しかし、ただブロックを組み合わせるだけのETLツールでは、実用的なデータウェアハウスの構築という観点では限界があります。例えば、特定の日次バッチ処理を深夜0時から4時までの4時間で行っていた場合、並列処理ができないETLでは、データの増加に対応できず業務に支障を与えることになります。つまり、ETLツールには、拡張性を高めるための並列(パラレル)処理機能が必須なのです。
また、データウェアハウスの環境が、ハードウェアとデータベース、ETLツールの3要素であるとすると、ハードウェアの性能は、マルチCPUやクラスタリング、グリッドなどの技術によって、この数年で飛躍的に高まりました。
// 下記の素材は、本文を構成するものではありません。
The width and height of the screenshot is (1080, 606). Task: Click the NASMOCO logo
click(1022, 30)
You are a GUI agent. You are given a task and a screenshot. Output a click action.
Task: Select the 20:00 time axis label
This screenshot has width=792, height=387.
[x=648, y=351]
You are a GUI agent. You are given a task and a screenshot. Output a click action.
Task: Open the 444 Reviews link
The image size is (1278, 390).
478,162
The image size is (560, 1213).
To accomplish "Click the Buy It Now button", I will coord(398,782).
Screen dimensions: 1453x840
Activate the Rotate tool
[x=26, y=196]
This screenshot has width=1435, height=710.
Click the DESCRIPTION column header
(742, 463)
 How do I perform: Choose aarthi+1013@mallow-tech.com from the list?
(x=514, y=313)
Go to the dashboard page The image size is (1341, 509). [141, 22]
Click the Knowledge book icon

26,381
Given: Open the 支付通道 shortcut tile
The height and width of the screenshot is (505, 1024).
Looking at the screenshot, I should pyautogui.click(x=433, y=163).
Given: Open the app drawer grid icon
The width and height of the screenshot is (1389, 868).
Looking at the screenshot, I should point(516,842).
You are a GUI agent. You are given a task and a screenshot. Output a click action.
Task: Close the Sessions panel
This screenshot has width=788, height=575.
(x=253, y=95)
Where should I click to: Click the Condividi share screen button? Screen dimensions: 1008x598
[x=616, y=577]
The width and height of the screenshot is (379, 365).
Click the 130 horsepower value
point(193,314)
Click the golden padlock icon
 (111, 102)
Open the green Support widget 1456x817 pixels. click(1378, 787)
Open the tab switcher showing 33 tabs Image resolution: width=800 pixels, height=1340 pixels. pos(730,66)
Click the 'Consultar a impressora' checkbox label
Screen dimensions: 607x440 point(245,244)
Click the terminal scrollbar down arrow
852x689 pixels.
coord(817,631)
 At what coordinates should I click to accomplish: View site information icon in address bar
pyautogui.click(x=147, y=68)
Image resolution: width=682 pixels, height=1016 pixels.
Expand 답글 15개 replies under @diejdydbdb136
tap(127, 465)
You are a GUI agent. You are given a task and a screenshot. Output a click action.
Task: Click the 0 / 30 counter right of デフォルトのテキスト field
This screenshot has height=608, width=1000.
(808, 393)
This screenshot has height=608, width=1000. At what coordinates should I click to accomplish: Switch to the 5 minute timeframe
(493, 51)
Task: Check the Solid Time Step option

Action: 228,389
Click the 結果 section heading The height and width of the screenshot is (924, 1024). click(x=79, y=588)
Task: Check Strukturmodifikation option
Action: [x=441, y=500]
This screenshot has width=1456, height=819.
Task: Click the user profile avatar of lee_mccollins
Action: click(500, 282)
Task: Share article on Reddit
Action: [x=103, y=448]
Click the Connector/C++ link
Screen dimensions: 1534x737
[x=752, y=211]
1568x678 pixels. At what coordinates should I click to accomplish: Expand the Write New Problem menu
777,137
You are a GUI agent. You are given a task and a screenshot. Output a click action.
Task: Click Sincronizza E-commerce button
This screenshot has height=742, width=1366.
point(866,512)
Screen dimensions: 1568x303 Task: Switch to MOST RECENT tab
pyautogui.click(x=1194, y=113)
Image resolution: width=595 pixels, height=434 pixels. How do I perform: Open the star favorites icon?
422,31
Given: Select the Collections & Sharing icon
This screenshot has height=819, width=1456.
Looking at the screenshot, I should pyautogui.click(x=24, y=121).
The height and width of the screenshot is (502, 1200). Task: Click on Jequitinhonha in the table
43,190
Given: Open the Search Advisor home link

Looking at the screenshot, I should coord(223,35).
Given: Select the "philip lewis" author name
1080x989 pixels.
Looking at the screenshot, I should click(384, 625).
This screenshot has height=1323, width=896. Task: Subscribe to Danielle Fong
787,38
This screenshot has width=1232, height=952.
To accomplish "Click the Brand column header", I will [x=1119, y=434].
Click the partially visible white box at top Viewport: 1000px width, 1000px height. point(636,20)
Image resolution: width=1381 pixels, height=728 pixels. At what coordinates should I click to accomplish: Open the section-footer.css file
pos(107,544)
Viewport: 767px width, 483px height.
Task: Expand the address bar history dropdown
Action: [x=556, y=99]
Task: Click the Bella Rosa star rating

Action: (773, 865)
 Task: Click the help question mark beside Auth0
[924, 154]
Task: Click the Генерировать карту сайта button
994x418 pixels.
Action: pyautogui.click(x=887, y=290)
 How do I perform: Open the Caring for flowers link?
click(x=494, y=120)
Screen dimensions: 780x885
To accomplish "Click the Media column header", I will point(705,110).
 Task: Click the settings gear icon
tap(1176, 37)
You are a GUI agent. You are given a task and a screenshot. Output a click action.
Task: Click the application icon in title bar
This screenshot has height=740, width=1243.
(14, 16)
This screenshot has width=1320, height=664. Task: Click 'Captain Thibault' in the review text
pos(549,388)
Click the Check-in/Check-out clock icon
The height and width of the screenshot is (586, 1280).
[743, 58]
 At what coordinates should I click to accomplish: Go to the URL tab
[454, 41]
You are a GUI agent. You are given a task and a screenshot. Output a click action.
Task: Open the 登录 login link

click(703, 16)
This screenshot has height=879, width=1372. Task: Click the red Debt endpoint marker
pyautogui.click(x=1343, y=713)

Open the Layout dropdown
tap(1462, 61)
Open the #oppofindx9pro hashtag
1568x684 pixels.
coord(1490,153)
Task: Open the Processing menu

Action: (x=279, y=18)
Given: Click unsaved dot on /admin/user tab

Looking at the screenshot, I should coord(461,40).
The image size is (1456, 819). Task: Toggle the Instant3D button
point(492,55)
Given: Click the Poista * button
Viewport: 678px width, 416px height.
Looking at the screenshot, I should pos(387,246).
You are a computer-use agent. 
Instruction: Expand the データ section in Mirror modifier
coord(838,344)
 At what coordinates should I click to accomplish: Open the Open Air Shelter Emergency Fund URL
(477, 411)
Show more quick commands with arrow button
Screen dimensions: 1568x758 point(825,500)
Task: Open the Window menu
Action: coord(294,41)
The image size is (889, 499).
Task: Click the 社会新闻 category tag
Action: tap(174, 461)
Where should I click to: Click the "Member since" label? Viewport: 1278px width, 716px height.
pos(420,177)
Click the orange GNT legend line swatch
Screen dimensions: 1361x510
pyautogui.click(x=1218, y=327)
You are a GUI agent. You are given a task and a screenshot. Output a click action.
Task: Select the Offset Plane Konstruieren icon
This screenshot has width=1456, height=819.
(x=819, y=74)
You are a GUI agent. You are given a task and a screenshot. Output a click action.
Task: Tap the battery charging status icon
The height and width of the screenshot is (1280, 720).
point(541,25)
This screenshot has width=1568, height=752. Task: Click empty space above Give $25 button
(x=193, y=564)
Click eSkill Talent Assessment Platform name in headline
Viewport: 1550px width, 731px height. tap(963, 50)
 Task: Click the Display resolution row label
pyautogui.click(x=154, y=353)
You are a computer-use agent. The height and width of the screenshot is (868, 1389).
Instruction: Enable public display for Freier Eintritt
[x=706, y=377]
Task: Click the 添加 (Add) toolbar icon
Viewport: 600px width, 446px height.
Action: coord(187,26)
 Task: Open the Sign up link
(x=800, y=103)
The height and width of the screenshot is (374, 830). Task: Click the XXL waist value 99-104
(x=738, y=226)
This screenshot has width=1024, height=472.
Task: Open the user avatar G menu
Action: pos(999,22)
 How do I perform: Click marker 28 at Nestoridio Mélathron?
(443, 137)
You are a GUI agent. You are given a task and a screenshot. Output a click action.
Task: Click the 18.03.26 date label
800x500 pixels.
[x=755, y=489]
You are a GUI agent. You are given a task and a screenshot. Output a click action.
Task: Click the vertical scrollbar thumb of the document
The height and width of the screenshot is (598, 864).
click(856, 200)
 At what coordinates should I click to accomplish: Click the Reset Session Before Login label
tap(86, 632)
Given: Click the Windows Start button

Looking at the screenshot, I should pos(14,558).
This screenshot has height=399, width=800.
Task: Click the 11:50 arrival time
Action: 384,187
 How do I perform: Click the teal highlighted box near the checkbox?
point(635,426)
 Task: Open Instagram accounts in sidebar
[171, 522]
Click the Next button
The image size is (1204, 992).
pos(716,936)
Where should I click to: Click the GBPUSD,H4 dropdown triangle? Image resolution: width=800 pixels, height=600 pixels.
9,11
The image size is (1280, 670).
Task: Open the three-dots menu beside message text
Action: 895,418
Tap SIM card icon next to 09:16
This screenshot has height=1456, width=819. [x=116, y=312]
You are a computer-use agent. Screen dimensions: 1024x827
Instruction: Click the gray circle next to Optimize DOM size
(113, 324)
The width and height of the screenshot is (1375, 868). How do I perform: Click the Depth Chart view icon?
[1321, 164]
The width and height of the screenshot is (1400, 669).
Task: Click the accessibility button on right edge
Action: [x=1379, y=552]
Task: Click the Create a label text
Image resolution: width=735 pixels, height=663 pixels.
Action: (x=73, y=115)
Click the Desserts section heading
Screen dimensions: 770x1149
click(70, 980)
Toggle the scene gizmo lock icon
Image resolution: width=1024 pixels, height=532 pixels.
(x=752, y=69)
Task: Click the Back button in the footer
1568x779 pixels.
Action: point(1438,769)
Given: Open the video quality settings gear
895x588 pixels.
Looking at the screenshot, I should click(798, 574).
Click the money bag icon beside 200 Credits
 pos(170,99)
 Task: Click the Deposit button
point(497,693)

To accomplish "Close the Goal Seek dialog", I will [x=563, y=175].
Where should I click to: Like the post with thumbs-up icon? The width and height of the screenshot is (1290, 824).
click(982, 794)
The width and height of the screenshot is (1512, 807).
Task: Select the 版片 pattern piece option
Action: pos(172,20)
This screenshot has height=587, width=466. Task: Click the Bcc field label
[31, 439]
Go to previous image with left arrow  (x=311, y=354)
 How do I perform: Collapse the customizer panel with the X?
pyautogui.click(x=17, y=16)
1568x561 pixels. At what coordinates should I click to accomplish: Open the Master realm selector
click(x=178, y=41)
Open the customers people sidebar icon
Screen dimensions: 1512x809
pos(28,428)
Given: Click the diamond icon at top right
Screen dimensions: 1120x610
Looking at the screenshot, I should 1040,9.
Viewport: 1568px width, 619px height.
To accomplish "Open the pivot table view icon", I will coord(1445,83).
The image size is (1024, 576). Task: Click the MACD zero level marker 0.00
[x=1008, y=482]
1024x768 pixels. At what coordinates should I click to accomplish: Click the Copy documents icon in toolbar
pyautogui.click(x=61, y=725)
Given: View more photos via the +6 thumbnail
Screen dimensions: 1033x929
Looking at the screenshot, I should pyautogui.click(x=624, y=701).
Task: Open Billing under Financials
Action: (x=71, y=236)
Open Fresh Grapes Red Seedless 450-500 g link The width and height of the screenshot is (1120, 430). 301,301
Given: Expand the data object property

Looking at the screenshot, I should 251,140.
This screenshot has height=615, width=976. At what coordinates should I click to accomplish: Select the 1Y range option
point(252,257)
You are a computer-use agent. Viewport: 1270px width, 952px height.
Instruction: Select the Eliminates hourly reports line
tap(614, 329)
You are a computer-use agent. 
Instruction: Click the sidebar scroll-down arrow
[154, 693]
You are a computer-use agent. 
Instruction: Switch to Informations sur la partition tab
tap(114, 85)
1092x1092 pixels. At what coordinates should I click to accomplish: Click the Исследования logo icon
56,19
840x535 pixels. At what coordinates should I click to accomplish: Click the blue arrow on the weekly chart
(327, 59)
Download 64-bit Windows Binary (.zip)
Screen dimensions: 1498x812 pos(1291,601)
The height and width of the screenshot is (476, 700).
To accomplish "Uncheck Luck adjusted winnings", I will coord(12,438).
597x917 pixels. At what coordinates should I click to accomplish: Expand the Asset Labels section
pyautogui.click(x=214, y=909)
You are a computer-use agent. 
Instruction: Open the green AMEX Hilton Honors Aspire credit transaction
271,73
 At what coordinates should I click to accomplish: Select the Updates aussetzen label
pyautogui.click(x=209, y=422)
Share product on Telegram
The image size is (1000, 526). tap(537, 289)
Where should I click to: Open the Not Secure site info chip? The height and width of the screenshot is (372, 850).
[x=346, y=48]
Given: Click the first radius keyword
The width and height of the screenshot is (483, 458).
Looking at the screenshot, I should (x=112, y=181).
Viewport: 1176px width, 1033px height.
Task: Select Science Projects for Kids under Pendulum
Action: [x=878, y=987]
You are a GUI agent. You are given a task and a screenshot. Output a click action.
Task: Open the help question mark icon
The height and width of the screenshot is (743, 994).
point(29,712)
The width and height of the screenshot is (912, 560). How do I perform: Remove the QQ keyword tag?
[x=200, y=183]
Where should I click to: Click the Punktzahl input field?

データベースの世界も急速に並列化が進んでいます。一方ETLツールにも並列処理機能を装備した製品が登場していますが、ハードウェアとのシナジーを高めるためには、CPUを多数搭載できる大型サーバーによるスケールアップ構成だけでなく、ブレードサーバーのような安価なサーバーを水平方向に拡張するスケールアウト構成の両方に対応すべきです。これにより、お客様における選択肢が広がり、データウェアハウスの活用が拡大することが期待されます。
並列処理は、ビジネスのやり方も変革することができます。例えば、小売企業は売上情報から需要を分析し発注量を決めていますが、売上情報が夜間バッチで集計され翌日に判明するよりも、3時間に1回さらには10分に1回把握できることにより、より精度の高い発注を行うことが可能になります。これを実現するためには、より短時間で大量のデータを処理する並列処理が不可欠となります。また、一定期間蓄積されたデータを一括処理するバッチではなく、サービス・コンポーネントとして公開しリアルタイムに呼び出しできるようになると、これまでバッチ処理のために止めなければならなかったオンラインの取引を、24時間化することも可能になります。企業のアプリケーションのSOA化が進められていく中で、ETL処理のサービス化も期待されています。
IBMのDataStage Enterprise Editionは、データのパーティション化(含・動的な再パーティション化)による並列処理機能やデータベースとの並列インターフェース、スケーラブルなハードウェア環境を提供し、企業が取り扱う多種多様かつ大量なデータの管理を容易にします。同時に、エンド・ツー・エンドで提供されるメタデータ管理機能、高度なメンテナンス機能、開発環境、リアルタイム処理能力などにより、データウェアハウスの活用拡大はもちろん、将来のSOA化実現やシステム拡張に柔軟に対応できるデータ連携ハブとして、企業の戦略的なデータ活用を強力にサポートします。